Work required
A faithful copy of every entry, with the pictures removed, is what is needed here.
++++++
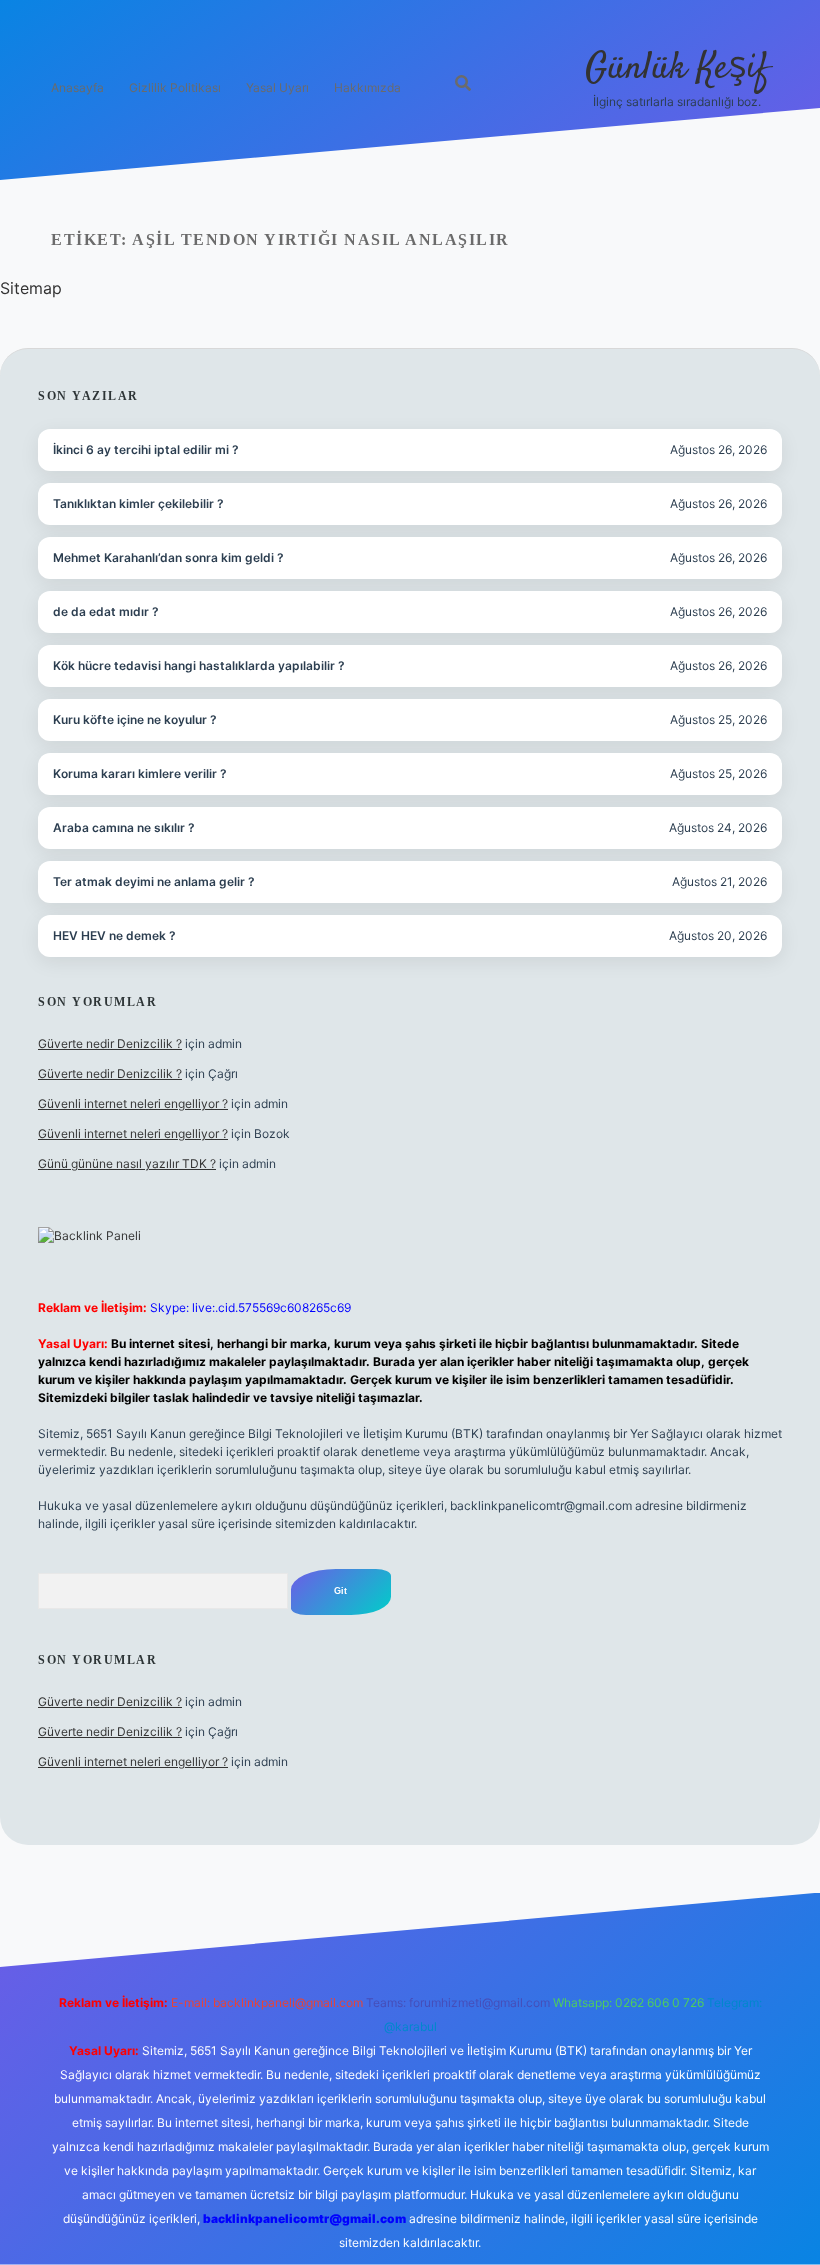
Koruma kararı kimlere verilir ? (140, 773)
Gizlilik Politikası (175, 87)
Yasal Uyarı (277, 87)
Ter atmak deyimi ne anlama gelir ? (154, 881)
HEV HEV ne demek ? (114, 935)
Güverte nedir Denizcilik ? (110, 1043)
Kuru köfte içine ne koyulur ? (135, 719)
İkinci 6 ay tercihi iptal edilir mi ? (146, 449)
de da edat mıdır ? (106, 611)
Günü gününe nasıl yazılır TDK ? (127, 1163)
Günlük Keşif (677, 68)
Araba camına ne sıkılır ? (124, 827)
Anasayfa (77, 87)
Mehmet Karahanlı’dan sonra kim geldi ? (168, 557)
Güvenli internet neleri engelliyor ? (133, 1103)
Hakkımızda (367, 87)
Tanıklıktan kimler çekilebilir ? (138, 503)
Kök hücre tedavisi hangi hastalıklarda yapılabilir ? (199, 665)
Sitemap (31, 288)
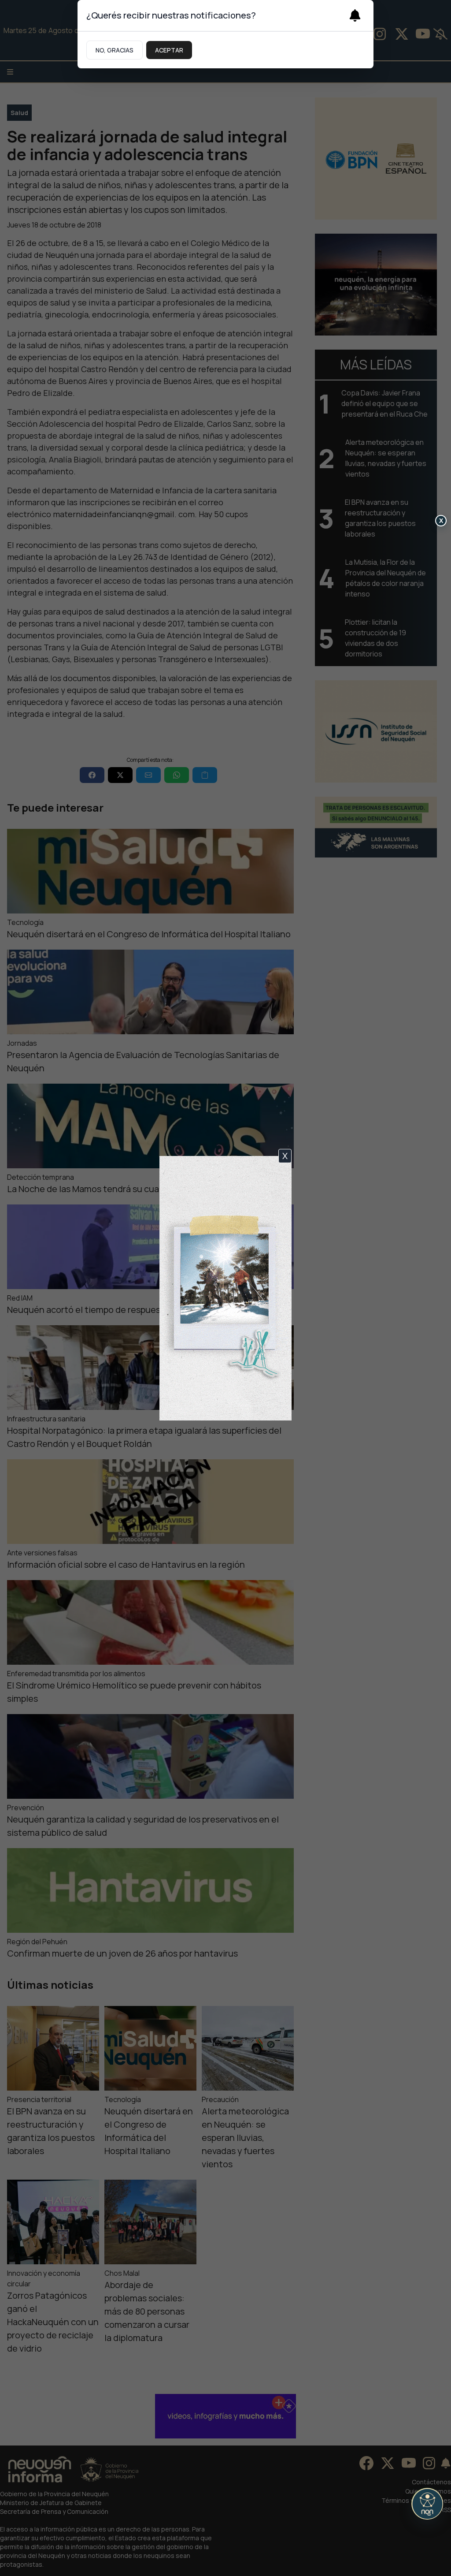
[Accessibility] (427, 2504)
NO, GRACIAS (114, 50)
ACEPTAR (169, 50)
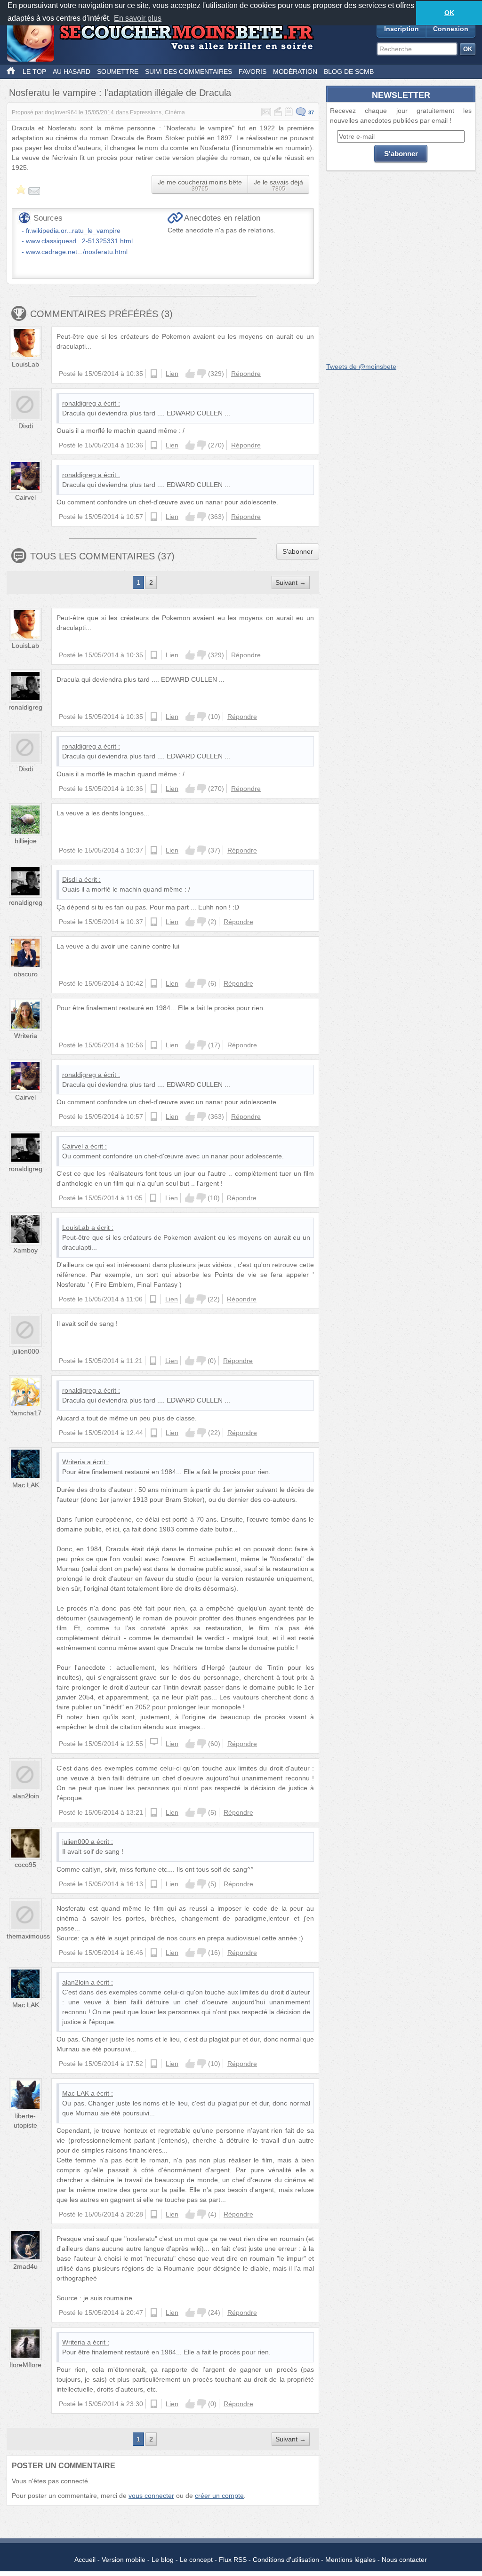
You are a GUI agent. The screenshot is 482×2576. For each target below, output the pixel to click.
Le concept (196, 2559)
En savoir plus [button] (137, 18)
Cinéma (175, 112)
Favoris (252, 71)
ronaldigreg (79, 403)
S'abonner (297, 551)
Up (190, 373)
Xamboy (25, 1250)
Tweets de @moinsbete (361, 366)
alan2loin (25, 1796)
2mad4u (25, 2266)
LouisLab (25, 364)
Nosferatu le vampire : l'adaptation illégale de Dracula (120, 93)
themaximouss (28, 1936)
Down (201, 373)
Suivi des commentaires (188, 71)
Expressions (145, 112)
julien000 (25, 1351)
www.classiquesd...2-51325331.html (79, 241)
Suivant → (290, 582)
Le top (34, 71)
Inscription (401, 28)
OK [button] (449, 12)
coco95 (25, 1864)
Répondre (246, 373)
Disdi (25, 426)
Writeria (25, 1035)
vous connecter (151, 2495)
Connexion (450, 28)
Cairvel (25, 497)
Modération (295, 71)
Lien (172, 373)
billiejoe (26, 841)
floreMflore (25, 2365)
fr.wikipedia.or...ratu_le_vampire (73, 230)
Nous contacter (404, 2559)
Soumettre (117, 71)
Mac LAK (25, 1485)
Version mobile (123, 2559)
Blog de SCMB (349, 71)
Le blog (163, 2559)
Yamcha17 (25, 1413)
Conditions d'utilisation (286, 2559)
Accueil (85, 2559)
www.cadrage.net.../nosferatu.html (77, 251)
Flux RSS (233, 2559)
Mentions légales (350, 2559)
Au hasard (71, 71)
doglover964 (61, 112)
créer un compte (219, 2495)
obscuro (26, 974)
++++++
Answer to the problem
Koruma kararı kimlere verilir ? (140, 773)
Gizlilik Politikası (175, 87)
Yasal Uyarı (277, 87)
Ter atmak deyimi ne anlama gelir ? (154, 881)
HEV HEV ne demek ? (114, 935)
Güverte nedir Denizcilik ? (110, 1043)
Kuru köfte içine ne koyulur ? (135, 719)
İkinci 6 ay tercihi iptal edilir mi ? (146, 449)
de da edat mıdır ? (106, 611)
Günü gününe nasıl yazılır TDK ? (127, 1163)
Günlük Keşif (677, 68)
Araba camına ne sıkılır ? (124, 827)
Anasayfa (77, 87)
Mehmet Karahanlı’dan sonra kim geldi ? (168, 557)
Güvenli internet neleri engelliyor ? (133, 1103)
Hakkımızda (367, 87)
Tanıklıktan kimler çekilebilir ? (138, 503)
Kök hücre tedavisi hangi hastalıklarda yapılabilir ? (199, 665)
Sitemap (31, 288)
[Accessibility] (427, 2504)
NO, GRACIAS (114, 50)
ACEPTAR (169, 50)
You are a GUI agent. The screenshot is 482×2576. For each target below, output the pixel to click.
Le concept (196, 2559)
En savoir plus [button] (137, 18)
Cinéma (175, 112)
Favoris (252, 71)
ronaldigreg (79, 403)
S'abonner (297, 551)
Up (190, 373)
Xamboy (25, 1250)
Tweets de @moinsbete (361, 366)
alan2loin (25, 1796)
2mad4u (25, 2266)
LouisLab (25, 364)
Nosferatu le vampire : l'adaptation illégale de Dracula (120, 93)
themaximouss (28, 1936)
Down (201, 373)
Suivi des commentaires (188, 71)
Expressions (145, 112)
julien000 (25, 1351)
www.classiquesd...2-51325331.html (79, 241)
Suivant → (290, 582)
Le top (34, 71)
Inscription (401, 28)
OK [button] (449, 12)
coco95 (25, 1864)
Répondre (246, 373)
Disdi (25, 426)
Writeria (25, 1035)
vous connecter (151, 2495)
Connexion (450, 28)
Cairvel (25, 497)
Modération (295, 71)
Lien (172, 373)
billiejoe (26, 841)
floreMflore (25, 2365)
fr.wikipedia.or...ratu_le_vampire (73, 230)
Nous contacter (404, 2559)
Soumettre (117, 71)
Mac LAK (25, 1485)
Version mobile (123, 2559)
Blog de SCMB (349, 71)
Le blog (163, 2559)
Yamcha17 (25, 1413)
Conditions d'utilisation (286, 2559)
Accueil (85, 2559)
www.cadrage.net.../nosferatu.html (77, 251)
Flux RSS (233, 2559)
Mentions légales (350, 2559)
Au hasard (71, 71)
doglover964 (61, 112)
créer un compte (219, 2495)
obscuro (26, 974)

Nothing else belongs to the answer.